Alcancé al grupo de María después del kilómetro cinco, gracias a que se detuvieron a disfrutar de una cascada. Todo ese tiempo estuve sin señal en el celular. Después del kilómetro seis, llegamos a un claro y recuperé la señal. Entraron, al mismo tiempo, las alertas de varios mensajes y una llamada. Eran de Diana, se había caído y no podía caminar.
Yo estaba a dos kilómetros del campamento (bajando) y a cuatro de Diana (subiendo). Decidí correr (lo más rápido que se puede correr a los 55 años) hasta las oficinas de la Reserva Científica.

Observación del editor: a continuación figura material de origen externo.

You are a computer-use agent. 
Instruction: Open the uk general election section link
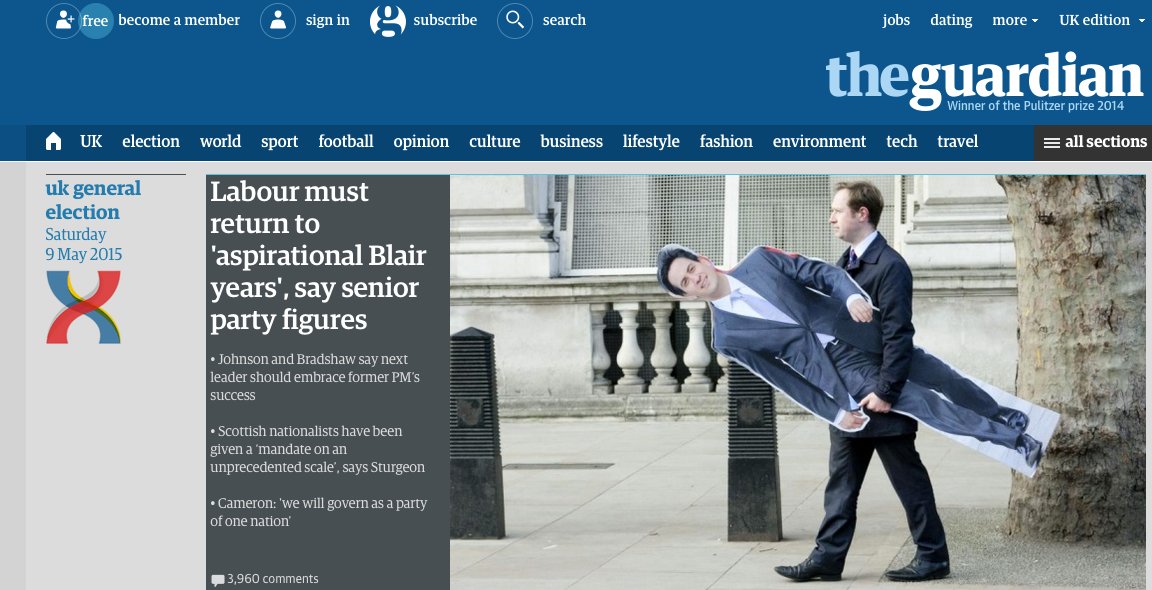(x=93, y=200)
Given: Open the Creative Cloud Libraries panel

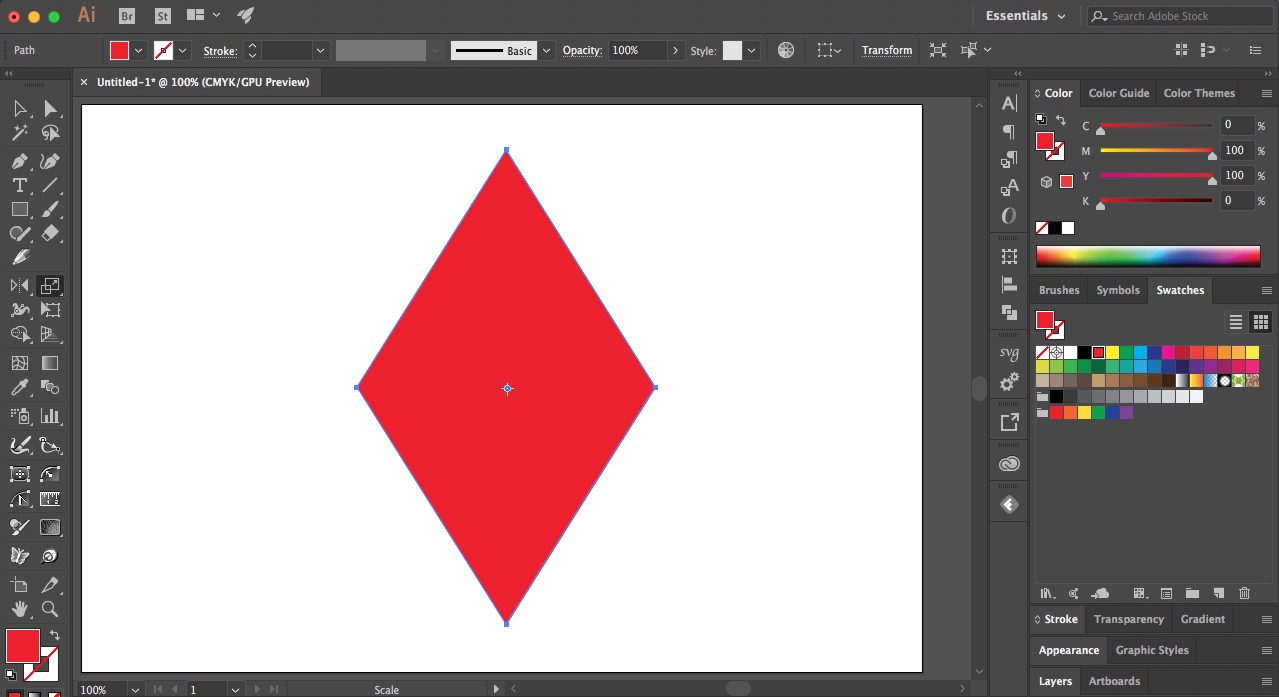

En una motocicleta me llevaron hasta nuestro Jeep, que lo había dejado en la Ermita donde los camioneros que le encienden velas a la Virgen.
Me encomendé al Jeep como Lezama al mulo, lento era nuestro paso en aquellos abismos. Luego tuve que seguir a a pie y al poco rato di con el grupo. Diana se había hecho un vendaje con una bolsa de plástico y, con la ayuda de la profesora y el guardabosque, pudo avanzar loma arriba. Nos abrazamos como si lleváramos años sin vernos.
Según ella, se distrajo, resbaló y se golpeó con una piedra en el tobillo derecho. Afortunadamente la fractura fue en el peroné, el hueso que menos peso soporta. Ahora anda por toda la casa en un scooter de rodilla. Quiere recuperarse cuanto antes para volver a hacer el sendero. Le prometí que esta vez no nos separaríamos.
—Si hubieras ido conmigo —insiste—, no me habría pasado nada.